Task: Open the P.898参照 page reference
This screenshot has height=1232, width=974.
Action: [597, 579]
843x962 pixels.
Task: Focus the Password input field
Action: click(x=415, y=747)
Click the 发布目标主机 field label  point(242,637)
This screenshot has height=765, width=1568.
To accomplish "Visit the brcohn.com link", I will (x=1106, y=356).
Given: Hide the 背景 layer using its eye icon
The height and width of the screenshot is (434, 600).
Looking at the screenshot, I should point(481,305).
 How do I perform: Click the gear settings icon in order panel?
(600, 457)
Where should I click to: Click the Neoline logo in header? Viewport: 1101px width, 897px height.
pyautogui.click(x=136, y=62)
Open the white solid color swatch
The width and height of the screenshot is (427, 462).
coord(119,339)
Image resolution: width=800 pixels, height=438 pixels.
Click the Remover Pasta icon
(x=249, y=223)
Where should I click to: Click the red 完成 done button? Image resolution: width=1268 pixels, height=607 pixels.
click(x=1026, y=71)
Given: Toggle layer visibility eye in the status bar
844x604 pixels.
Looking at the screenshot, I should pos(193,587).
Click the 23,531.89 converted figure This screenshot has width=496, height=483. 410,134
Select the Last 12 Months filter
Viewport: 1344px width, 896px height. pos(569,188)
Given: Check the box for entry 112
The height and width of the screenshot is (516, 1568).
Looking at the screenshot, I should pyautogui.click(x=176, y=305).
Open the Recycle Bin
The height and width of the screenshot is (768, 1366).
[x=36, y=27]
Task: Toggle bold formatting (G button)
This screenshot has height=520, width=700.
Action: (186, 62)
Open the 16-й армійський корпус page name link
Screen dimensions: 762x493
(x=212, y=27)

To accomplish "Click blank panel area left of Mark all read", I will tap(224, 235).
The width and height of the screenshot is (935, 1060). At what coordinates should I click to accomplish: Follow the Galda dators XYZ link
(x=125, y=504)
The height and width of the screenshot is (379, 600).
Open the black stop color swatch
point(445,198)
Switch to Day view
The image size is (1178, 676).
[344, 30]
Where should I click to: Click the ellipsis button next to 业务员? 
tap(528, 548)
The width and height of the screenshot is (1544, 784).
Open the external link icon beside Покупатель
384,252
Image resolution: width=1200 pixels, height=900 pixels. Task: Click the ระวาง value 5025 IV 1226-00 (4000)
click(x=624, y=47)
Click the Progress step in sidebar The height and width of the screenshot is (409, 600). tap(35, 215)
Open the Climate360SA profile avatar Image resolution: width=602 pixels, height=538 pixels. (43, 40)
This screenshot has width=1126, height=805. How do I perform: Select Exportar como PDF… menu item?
******************************
▸ **PROBLEM STATEMENT**
Please write out, exactly as they appear above, only the lines in the stretch from the line with "Where should I click to: Click the red" through the line with "Click the 23,531.89".

▸ **RESPONSE FOR THIS EXERCISE**
Where should I click to: Click the red 完成 done button? Image resolution: width=1268 pixels, height=607 pixels.
click(x=1026, y=71)
Given: Toggle layer visibility eye in the status bar
844x604 pixels.
Looking at the screenshot, I should pos(193,587).
Click the 23,531.89 converted figure This screenshot has width=496, height=483. 410,134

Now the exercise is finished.